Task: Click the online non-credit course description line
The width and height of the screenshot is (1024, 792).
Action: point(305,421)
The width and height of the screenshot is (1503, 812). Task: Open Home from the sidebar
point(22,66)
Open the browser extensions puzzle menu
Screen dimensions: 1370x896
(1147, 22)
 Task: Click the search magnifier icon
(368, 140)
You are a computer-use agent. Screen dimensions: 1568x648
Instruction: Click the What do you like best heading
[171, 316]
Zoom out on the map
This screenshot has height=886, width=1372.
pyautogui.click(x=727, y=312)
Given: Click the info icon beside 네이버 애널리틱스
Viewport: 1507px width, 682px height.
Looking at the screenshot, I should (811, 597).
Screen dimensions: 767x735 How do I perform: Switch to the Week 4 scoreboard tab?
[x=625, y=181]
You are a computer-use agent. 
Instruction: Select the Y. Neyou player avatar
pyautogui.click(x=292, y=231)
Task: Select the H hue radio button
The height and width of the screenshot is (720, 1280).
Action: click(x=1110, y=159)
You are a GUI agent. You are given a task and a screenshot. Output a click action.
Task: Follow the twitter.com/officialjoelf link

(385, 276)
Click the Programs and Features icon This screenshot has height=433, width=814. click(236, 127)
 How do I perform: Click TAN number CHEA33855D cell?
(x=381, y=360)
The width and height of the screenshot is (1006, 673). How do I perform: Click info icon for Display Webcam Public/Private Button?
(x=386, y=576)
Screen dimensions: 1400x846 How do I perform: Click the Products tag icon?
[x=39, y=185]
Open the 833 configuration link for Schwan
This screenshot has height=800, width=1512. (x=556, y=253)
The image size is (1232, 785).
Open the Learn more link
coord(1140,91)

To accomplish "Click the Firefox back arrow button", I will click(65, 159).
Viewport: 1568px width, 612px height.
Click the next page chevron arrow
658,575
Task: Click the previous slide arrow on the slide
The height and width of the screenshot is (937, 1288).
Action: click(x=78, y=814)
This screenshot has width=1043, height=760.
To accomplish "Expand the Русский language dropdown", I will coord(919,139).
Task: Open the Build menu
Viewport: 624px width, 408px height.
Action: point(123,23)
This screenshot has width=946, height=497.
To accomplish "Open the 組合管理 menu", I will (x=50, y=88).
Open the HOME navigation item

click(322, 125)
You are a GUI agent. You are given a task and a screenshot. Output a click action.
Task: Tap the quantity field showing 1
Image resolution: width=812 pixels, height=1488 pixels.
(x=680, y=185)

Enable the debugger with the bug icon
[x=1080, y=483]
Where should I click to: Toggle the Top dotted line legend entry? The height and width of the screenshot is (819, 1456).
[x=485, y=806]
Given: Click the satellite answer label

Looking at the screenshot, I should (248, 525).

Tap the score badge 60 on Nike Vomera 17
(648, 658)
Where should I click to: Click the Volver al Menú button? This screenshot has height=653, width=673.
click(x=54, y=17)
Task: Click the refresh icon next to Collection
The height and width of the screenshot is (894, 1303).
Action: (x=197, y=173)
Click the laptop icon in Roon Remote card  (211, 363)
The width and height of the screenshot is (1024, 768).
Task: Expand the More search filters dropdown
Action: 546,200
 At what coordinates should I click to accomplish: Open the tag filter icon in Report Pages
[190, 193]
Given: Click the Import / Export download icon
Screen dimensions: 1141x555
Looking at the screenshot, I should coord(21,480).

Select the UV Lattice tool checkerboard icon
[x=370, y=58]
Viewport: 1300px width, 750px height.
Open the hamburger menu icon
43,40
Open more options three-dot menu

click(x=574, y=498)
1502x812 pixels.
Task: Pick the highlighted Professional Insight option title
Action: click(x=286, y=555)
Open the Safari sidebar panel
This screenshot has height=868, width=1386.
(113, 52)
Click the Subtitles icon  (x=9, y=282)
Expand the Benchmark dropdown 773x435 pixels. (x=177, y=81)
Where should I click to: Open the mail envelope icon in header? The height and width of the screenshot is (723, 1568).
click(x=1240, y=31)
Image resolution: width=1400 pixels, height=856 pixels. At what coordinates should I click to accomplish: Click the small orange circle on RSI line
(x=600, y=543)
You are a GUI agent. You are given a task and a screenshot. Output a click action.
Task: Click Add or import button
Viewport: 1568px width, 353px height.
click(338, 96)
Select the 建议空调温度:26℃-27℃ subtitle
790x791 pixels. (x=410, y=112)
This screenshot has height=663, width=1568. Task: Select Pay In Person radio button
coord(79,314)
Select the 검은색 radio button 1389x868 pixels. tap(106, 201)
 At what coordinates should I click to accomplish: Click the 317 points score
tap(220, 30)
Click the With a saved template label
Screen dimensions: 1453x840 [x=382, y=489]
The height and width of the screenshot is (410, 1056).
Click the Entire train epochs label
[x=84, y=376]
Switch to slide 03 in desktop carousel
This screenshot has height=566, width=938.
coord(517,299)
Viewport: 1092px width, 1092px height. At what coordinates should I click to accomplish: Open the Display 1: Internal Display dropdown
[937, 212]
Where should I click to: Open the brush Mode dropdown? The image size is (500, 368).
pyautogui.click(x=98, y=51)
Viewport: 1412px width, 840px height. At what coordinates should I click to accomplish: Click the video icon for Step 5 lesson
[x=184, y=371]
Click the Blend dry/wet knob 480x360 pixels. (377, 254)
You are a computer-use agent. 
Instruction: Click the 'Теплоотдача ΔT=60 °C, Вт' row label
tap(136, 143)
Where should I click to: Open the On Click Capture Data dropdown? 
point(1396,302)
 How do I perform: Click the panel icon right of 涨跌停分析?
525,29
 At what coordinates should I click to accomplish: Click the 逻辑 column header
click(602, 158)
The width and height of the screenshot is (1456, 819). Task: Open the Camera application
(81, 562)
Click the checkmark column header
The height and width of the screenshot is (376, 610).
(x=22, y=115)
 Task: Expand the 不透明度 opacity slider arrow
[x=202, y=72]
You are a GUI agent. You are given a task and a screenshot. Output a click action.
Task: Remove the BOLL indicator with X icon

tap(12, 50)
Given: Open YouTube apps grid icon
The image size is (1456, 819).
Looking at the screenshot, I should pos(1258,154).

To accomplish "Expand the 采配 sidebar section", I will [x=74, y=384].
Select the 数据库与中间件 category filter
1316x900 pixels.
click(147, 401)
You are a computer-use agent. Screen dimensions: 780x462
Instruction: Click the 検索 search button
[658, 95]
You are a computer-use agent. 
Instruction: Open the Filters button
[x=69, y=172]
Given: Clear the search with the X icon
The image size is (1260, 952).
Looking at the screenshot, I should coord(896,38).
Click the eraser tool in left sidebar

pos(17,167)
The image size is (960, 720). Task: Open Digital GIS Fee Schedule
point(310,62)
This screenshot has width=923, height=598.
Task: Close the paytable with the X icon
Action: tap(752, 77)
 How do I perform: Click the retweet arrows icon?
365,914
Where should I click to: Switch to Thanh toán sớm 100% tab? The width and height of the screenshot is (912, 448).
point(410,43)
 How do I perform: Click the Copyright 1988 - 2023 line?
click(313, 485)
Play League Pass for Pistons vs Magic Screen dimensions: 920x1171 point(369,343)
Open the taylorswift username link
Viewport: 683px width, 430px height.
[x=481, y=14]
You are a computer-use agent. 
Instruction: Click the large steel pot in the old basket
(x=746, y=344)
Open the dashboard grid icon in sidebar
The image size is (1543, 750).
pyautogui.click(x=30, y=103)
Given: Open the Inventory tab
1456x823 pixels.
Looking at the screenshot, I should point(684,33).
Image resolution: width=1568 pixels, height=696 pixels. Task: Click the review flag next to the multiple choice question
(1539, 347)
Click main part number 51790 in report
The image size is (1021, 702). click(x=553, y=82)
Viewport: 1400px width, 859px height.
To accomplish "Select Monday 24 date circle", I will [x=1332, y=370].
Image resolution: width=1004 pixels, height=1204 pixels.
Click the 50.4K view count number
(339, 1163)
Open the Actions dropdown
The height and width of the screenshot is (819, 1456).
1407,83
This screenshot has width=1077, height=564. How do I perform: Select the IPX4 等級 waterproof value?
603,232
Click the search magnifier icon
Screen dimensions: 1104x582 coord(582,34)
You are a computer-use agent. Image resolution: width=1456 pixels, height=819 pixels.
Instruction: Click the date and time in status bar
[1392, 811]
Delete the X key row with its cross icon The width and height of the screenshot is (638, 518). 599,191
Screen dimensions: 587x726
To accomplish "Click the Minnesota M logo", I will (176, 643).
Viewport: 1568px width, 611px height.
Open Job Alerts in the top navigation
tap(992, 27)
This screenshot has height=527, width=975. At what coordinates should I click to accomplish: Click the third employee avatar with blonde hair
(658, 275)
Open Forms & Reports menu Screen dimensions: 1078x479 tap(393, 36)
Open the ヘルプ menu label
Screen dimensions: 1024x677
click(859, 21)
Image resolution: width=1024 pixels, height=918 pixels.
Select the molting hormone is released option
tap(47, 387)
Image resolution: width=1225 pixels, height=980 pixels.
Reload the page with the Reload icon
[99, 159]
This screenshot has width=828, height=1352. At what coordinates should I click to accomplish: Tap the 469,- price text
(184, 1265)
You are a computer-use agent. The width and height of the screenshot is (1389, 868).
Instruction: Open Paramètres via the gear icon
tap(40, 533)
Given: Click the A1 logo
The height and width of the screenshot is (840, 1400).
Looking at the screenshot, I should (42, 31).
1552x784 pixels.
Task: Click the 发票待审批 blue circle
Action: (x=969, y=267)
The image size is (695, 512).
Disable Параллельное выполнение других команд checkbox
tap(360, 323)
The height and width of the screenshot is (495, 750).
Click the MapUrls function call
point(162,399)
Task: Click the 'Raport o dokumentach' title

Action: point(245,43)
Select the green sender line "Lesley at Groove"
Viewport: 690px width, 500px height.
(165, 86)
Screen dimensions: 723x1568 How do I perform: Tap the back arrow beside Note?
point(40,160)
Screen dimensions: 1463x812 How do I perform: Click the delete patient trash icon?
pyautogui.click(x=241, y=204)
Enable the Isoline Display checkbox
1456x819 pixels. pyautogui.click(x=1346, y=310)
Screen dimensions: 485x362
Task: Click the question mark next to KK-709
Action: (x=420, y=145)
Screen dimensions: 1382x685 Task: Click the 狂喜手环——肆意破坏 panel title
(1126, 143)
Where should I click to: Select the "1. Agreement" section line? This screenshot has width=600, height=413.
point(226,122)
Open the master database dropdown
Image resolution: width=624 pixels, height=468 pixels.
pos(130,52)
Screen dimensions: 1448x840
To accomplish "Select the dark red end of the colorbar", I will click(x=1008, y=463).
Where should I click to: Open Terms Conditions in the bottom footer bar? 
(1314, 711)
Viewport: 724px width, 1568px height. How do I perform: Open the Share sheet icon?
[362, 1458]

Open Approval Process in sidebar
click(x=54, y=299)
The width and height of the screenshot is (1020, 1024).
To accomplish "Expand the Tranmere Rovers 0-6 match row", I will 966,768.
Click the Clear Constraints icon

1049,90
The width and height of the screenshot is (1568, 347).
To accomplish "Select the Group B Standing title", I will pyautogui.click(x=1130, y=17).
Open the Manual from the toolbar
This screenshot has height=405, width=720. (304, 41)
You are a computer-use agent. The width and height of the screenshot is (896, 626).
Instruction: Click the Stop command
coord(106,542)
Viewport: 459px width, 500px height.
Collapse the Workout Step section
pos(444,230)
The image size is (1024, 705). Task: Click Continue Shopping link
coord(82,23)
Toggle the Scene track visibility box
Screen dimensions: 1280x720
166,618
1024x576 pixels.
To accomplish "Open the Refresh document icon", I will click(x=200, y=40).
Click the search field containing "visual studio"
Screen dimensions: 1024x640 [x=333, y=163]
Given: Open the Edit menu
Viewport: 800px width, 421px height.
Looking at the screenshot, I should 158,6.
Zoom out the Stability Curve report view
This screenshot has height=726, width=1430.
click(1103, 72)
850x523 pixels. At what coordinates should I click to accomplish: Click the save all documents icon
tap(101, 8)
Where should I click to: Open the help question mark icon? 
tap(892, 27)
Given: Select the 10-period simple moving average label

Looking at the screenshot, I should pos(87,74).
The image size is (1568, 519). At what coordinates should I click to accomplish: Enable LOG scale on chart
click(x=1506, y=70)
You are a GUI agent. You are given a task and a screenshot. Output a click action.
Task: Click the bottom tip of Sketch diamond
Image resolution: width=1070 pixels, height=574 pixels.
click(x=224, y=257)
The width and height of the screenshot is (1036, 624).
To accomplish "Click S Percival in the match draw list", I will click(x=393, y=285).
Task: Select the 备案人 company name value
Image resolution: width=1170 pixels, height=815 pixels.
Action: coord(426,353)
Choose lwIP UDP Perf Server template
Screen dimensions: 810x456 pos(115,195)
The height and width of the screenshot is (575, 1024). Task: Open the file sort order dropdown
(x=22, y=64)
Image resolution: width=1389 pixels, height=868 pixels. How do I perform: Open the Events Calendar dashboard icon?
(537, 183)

---

**課題の内容**
「Where should I click to: Click」を含む行から「Action: click(x=286, y=555)」を含む行までの部分だけを、「icon」を「symbol」に差し替えて書き直してください。それ以外は一切変えないでください。

**出力結果**
Where should I click to: Click the Volver al Menú button? This screenshot has height=653, width=673.
click(x=54, y=17)
Task: Click the refresh symbol next to Collection
The height and width of the screenshot is (894, 1303).
Action: (x=197, y=173)
Click the laptop symbol in Roon Remote card  (211, 363)
The width and height of the screenshot is (1024, 768).
Task: Expand the More search filters dropdown
Action: 546,200
 At what coordinates should I click to accomplish: Open the tag filter symbol in Report Pages
[190, 193]
Given: Click the Import / Export download symbol
Screen dimensions: 1141x555
Looking at the screenshot, I should coord(21,480).

Select the UV Lattice tool checkerboard symbol
[x=370, y=58]
Viewport: 1300px width, 750px height.
Open the hamburger menu symbol
43,40
Open more options three-dot menu

click(x=574, y=498)
1502x812 pixels.
Task: Pick the highlighted Professional Insight option title
Action: click(x=286, y=555)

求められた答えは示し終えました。